TalmuDigest

For the week ending 18 April 2009 / 23 Nisan 5769

Bava Kama 114 - 119

by Rabbi Mendel Weinbach zt'l
The Color of HeavenArtscroll


  • Stolen or rescued property of which the owners have despaired of recovering
  • Difference between a robber and a burglar
  • When testimony of woman or minor is acceptable
  • Claiming stolen property from one who purchased it from thief
  • When one sacrifices his own to save that of another
  • Utilizing crops or wine about to be lost as a tithe
  • When an arrangement for payment for an extraordinary fee must be honored
  • Rabbi Safra and the lion escort
  • How to determine how much each member of a ship or caravan must pay for protection from danger
  • Responsibility of one who collaborates with thieves by showing them someone's property
  • Rabbi Cahana's flight from Babylon and his experience with Rabbi Yochanan
  • When another's property can be sacrificed to save one's life
  • Returning to owner a stolen property which has been flooded
  • Returning stolen animal without notifying victim
  • Restrictions on purchasing from sources which may be selling stolen goods
  • What cleaners or carpenters can keep for themselves

When Major is Minor

  • Bava Kama 114-119

When the Sage Ravina came to the Babylonian city of Machuza to raise funds for charity the local women offered him their precious jewelry, which he gratefully accepted. This prompted a challenge from the Sage Rabbah Tosfah that the rule was that charity trustees could accept from married women only minor contributions that could be assumed to have the consent of their husbands. Ravina's response was that in relation to the wealth of Machuza residents this jewelry was still considered a minor contribution.

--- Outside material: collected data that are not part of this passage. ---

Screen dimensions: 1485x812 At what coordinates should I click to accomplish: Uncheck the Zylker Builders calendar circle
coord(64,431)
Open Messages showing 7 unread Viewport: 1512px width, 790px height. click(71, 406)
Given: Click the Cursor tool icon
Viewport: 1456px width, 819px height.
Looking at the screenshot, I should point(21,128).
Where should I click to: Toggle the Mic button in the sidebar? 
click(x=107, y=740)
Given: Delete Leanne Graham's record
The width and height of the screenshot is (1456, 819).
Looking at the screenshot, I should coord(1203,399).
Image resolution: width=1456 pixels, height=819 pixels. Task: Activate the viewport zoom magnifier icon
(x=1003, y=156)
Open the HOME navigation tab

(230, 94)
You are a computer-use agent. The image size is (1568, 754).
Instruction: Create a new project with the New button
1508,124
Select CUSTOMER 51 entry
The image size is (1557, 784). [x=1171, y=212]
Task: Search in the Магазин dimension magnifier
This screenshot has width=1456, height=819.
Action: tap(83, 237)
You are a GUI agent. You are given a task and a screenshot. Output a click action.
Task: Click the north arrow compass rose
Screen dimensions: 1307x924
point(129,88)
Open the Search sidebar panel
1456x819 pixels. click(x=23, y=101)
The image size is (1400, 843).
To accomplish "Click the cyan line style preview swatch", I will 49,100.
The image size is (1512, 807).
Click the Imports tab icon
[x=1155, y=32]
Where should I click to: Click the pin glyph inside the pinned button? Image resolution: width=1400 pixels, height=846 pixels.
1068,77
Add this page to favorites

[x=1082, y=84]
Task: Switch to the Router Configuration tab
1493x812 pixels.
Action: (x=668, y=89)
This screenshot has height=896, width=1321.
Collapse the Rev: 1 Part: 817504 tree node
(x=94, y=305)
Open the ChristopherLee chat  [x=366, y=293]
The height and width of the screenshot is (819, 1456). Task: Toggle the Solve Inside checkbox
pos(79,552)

In light of this approach a solution to a mystery in regard to King David is offered by Rabbi Yechezkel Landau in his Noda B'Yehuda Responsa (Second Volume, Yoreh Deah 158). When Avigail, the righteous wife of the miserly Naval, learned that he had refused to provide David and his soldiers with the food they requested in exchange for guarding his flocks on Mount Carmel, she realized that Naval had behaved in a wicked fashion and she took the initiative of providing them with "two hundred loaves of bread, two jugs of wine, five sheep readily prepared, five measures of parched corn, a hundred clusters of raisins and two hundred cakes of figs." (Shmuel I, 25:18)

In solution of the mystery as how David could accept such a substantial gift from a married woman without the expressed consent of her husband, the author offers a number of possibilities. One of them is based on Ravina's above-mentioned ruling regarding the women of Machuza. In relation to the massive wealth of Naval his wife's gift was considered a minor contribution.

What the Sages Say

"There is no greater case of ransoming captives than this (the guardian of funds collected for ransoming captives who saved his life by giving them to bandits)."